EXERCISE BRIEF >> For each record that follows, write out an identical copy.

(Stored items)
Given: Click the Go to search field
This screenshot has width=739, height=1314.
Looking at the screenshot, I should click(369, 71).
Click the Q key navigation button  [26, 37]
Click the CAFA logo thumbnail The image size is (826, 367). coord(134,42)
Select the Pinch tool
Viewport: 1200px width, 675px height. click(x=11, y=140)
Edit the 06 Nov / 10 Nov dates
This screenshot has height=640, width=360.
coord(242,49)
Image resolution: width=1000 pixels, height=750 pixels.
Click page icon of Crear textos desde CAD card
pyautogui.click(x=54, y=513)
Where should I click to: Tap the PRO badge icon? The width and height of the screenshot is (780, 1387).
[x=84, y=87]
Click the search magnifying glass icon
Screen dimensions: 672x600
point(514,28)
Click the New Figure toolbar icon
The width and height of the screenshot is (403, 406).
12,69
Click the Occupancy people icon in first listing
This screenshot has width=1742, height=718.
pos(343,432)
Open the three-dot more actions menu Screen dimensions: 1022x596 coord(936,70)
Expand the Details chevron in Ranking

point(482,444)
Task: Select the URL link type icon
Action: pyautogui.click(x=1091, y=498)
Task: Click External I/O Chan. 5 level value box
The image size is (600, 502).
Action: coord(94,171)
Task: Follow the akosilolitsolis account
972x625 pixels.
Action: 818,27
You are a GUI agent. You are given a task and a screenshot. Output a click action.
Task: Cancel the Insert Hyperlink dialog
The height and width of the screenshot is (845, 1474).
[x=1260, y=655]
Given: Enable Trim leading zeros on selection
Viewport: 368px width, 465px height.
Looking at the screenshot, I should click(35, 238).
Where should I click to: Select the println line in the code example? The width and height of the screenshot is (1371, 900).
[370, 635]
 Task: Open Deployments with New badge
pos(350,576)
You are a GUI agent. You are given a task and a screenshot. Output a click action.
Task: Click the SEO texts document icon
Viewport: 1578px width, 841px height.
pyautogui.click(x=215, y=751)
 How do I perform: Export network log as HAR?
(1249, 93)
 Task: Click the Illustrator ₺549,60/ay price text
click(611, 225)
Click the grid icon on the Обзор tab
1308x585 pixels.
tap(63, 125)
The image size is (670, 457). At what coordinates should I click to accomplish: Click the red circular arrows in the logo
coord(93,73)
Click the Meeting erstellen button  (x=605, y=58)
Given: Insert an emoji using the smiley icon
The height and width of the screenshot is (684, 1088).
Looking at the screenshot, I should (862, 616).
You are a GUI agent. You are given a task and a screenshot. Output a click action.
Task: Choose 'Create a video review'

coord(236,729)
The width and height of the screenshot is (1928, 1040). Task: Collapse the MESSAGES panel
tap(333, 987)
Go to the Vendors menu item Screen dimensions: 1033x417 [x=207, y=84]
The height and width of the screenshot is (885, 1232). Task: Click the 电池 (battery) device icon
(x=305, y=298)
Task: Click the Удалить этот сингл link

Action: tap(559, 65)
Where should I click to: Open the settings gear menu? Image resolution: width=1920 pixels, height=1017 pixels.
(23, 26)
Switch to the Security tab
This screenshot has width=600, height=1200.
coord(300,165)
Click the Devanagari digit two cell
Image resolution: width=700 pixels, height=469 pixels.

REPLY >>
Given: Click the Go to search field
This screenshot has width=739, height=1314.
Looking at the screenshot, I should click(369, 71).
Click the Q key navigation button  [26, 37]
Click the CAFA logo thumbnail The image size is (826, 367). coord(134,42)
Select the Pinch tool
Viewport: 1200px width, 675px height. click(x=11, y=140)
Edit the 06 Nov / 10 Nov dates
This screenshot has height=640, width=360.
coord(242,49)
Image resolution: width=1000 pixels, height=750 pixels.
Click page icon of Crear textos desde CAD card
pyautogui.click(x=54, y=513)
Where should I click to: Tap the PRO badge icon? The width and height of the screenshot is (780, 1387).
[x=84, y=87]
Click the search magnifying glass icon
Screen dimensions: 672x600
point(514,28)
Click the New Figure toolbar icon
The width and height of the screenshot is (403, 406).
12,69
Click the Occupancy people icon in first listing
This screenshot has width=1742, height=718.
pos(343,432)
Open the three-dot more actions menu Screen dimensions: 1022x596 coord(936,70)
Expand the Details chevron in Ranking

point(482,444)
Task: Select the URL link type icon
Action: pyautogui.click(x=1091, y=498)
Task: Click External I/O Chan. 5 level value box
The image size is (600, 502).
Action: coord(94,171)
Task: Follow the akosilolitsolis account
972x625 pixels.
Action: 818,27
You are a GUI agent. You are given a task and a screenshot. Output a click action.
Task: Cancel the Insert Hyperlink dialog
The height and width of the screenshot is (845, 1474).
[x=1260, y=655]
Given: Enable Trim leading zeros on selection
Viewport: 368px width, 465px height.
Looking at the screenshot, I should click(35, 238).
Where should I click to: Select the println line in the code example? The width and height of the screenshot is (1371, 900).
[370, 635]
 Task: Open Deployments with New badge
pos(350,576)
You are a GUI agent. You are given a task and a screenshot. Output a click action.
Task: Click the SEO texts document icon
Viewport: 1578px width, 841px height.
pyautogui.click(x=215, y=751)
 How do I perform: Export network log as HAR?
(1249, 93)
 Task: Click the Illustrator ₺549,60/ay price text
click(611, 225)
Click the grid icon on the Обзор tab
1308x585 pixels.
tap(63, 125)
The image size is (670, 457). At what coordinates should I click to accomplish: Click the red circular arrows in the logo
coord(93,73)
Click the Meeting erstellen button  (x=605, y=58)
Given: Insert an emoji using the smiley icon
The height and width of the screenshot is (684, 1088).
Looking at the screenshot, I should (862, 616).
You are a GUI agent. You are given a task and a screenshot. Output a click action.
Task: Choose 'Create a video review'

coord(236,729)
The width and height of the screenshot is (1928, 1040). Task: Collapse the MESSAGES panel
tap(333, 987)
Go to the Vendors menu item Screen dimensions: 1033x417 [x=207, y=84]
The height and width of the screenshot is (885, 1232). Task: Click the 电池 (battery) device icon
(x=305, y=298)
Task: Click the Удалить этот сингл link

Action: tap(559, 65)
Where should I click to: Open the settings gear menu? Image resolution: width=1920 pixels, height=1017 pixels.
(23, 26)
Switch to the Security tab
This screenshot has width=600, height=1200.
coord(300,165)
Click the Devanagari digit two cell
Image resolution: width=700 pixels, height=469 pixels.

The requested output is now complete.